Sketch: Fiddling At Forensics, The Fumbler Flopped mdi-fullscreen

A friend of mine who knew LOTO in his salad days as a barrister said this of him: “He was known to appeal more to the judge than the jury.”

You wince, because you recognise one of those feline, metropolitan compliments such as, “He’s a very good constituency MP” meaning, “The poor fellow is a waste of parliamentary space.”

Keir has carried his legal style over into politics but it isn’t working as he assumed it would.  In the court of public opinion, the jury is the judge – and we jurors have all the objective acumen of an alcoholic hen party. LOTO has no judge to appeal to, and the jury laughs at fat women falling over and showing their knickers.

It’s a mismatch, you see.

Thus, in his forensic manner, LOTO , wheedling, asked if the prime minister knew how many mortgage payers were paying higher rates since last autumn. Something of a niche point, you think? Rishi shot back that 90% of first-time buyers don’t pay any stamp duty at all.

For the high court of Parliament, that was a perfectly good answer. It’s very hard to win these arguments on points of fact. Michael Howard – a greater forensic talent than LOTO by several orders of magnitude failed to convict – or even really to prosecute – Tony Blair.

No stamp duty whatsoever. There is no judge to say, “The witness will answer,” so Keir came up with his own figure: it was 850,000. There are, apparently, “nearly a million” people paying more for – hang on. Nearly a million? How many mortgage holders are there? The internet says there are 9 million of us.
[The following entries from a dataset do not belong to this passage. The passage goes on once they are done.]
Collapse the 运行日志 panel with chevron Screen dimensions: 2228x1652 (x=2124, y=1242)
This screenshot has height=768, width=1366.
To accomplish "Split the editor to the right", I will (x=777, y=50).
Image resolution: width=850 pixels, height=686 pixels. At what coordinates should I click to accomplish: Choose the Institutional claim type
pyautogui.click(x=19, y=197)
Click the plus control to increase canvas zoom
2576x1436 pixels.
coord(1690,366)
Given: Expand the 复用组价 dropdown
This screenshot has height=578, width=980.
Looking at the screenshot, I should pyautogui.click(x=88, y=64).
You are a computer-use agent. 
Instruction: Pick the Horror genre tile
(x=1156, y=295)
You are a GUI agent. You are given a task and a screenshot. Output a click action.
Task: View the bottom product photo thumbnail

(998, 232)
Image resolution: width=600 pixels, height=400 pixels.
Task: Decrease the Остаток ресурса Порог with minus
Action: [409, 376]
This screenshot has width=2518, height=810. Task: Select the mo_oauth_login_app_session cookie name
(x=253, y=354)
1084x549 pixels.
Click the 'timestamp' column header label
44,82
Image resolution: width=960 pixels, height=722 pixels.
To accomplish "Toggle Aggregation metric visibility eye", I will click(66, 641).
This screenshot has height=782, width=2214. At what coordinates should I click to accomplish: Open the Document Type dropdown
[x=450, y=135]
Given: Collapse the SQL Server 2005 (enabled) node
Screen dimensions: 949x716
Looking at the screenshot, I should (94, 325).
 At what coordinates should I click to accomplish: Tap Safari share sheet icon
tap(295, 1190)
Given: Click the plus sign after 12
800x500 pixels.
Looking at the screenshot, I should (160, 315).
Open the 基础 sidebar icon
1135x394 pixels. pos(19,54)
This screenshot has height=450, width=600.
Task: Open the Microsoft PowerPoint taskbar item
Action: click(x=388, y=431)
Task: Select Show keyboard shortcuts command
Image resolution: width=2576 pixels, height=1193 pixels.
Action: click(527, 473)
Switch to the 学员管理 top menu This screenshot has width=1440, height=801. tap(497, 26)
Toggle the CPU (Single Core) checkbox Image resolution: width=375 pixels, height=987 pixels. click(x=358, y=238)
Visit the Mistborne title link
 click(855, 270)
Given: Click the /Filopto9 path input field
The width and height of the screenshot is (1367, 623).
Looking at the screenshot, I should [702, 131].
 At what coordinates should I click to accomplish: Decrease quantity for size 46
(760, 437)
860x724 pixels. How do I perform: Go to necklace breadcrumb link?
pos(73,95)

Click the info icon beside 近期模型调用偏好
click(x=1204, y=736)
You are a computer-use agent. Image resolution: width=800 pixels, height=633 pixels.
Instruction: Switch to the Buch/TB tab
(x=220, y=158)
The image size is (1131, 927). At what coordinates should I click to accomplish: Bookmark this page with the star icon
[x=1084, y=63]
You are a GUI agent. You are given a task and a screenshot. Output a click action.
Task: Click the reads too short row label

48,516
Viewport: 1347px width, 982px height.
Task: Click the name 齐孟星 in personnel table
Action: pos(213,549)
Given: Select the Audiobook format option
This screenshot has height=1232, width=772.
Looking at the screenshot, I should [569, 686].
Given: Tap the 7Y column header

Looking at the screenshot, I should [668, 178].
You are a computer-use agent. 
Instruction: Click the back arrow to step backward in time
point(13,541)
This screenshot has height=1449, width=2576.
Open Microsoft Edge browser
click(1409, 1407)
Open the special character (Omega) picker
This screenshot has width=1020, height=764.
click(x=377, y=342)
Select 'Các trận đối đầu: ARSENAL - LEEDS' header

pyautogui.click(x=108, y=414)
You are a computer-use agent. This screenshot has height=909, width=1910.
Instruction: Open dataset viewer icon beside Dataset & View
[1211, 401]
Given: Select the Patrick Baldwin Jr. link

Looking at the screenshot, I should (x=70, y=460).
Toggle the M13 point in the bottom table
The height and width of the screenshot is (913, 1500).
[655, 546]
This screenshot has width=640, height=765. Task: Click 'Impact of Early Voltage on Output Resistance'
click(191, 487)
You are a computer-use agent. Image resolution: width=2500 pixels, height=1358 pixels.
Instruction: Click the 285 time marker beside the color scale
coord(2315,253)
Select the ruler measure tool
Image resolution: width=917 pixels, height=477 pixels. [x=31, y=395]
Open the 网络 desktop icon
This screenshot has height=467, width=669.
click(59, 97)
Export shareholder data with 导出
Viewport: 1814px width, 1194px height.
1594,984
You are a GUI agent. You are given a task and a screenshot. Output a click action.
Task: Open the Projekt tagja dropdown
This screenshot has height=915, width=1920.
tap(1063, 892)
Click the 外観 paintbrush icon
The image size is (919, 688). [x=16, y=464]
Is it really just under 10 per cent who are paying more?

Ah, but he had something in reserve. Slyly, he asked if the PM knew how many more will be paying extra by the end of this year?

Rishi, crushingly, said that inflationary expectations were at a 15-year low.

LOTO said the actual answer was “Another 930,000.”

Twenty per cent? Was that significant? Possibly. Maybe he was doing better than expected. Maybe this forensic approach had something to recommend it? Absolutely not.

“The average deposit for a first-time buyer is going up,” his voice slid away into mortified dejection, “to nine thousand pounds.”

Can you really buy a property with a deposit of £9,000? Seriously? There are 10-year-olds with that amount. It was Keir’s Dr Evil moment, when that fat, bald, super-villain came back from the 1960s to demand a global nuclear ransom of one million pounds.

“Does he know how long it would take the average saver to put that sort of money aside?”

How long! How long! One or two bench monkeys chanted. The PM answered a different question. He said that there were twice the number of first-time buyers than Labour had ever managed. Four years! LOTO said.

Really? Seriously? Four years? To come up with £9,000? They must be alcoholics who can’t give up drinking. They must be Labour voters.

Keir made one last attempt before giving up the ghost: “To put it in terms the prime minister will understand, roughly the annual bill to heat his swimming pool.” He then went off into a sequence of political pain-feeling. “Mum and dad paying £4,000 more for their mortgage. Their eldest paying more in rent. The youngest stuck in the spare room saving £9,000 deposit. And the PM coming along and merrily telling them – ’ It’s too painful to go on.

His rhetorical climax concluded with, “They’re going to need a bigger note.”

Taking back bearings, he was conflating Liam Byrne’s note left in the Treasury (“There’s no more money”) with a rhyming reference to a line from the film Jaws.

But what use would a bigger note be? What has it to do with killing sharks? Wouldn’t any judge ask LOTO if he’d care to have that struck from the record? Poor Keir’s conviction rate is lower than rape.

*

Covid aside, the level of parliamentary attendance is making – or breaking – records. The front benches facing each other across the despatch boxes can fit, in the absence of Kit Malthouse, 17 people. The Tories had 16 in place; Labour had 12. There were actual gaps. Your sketch writer has never seen that, in PMQs before.

On the furthest back bench below the gangway, shared by Labour and the Lib Dems, there were just two pairs of parliamentary buttocks. On the benches in front of them, six and four respectively.

The decline of Parliament is accelerating.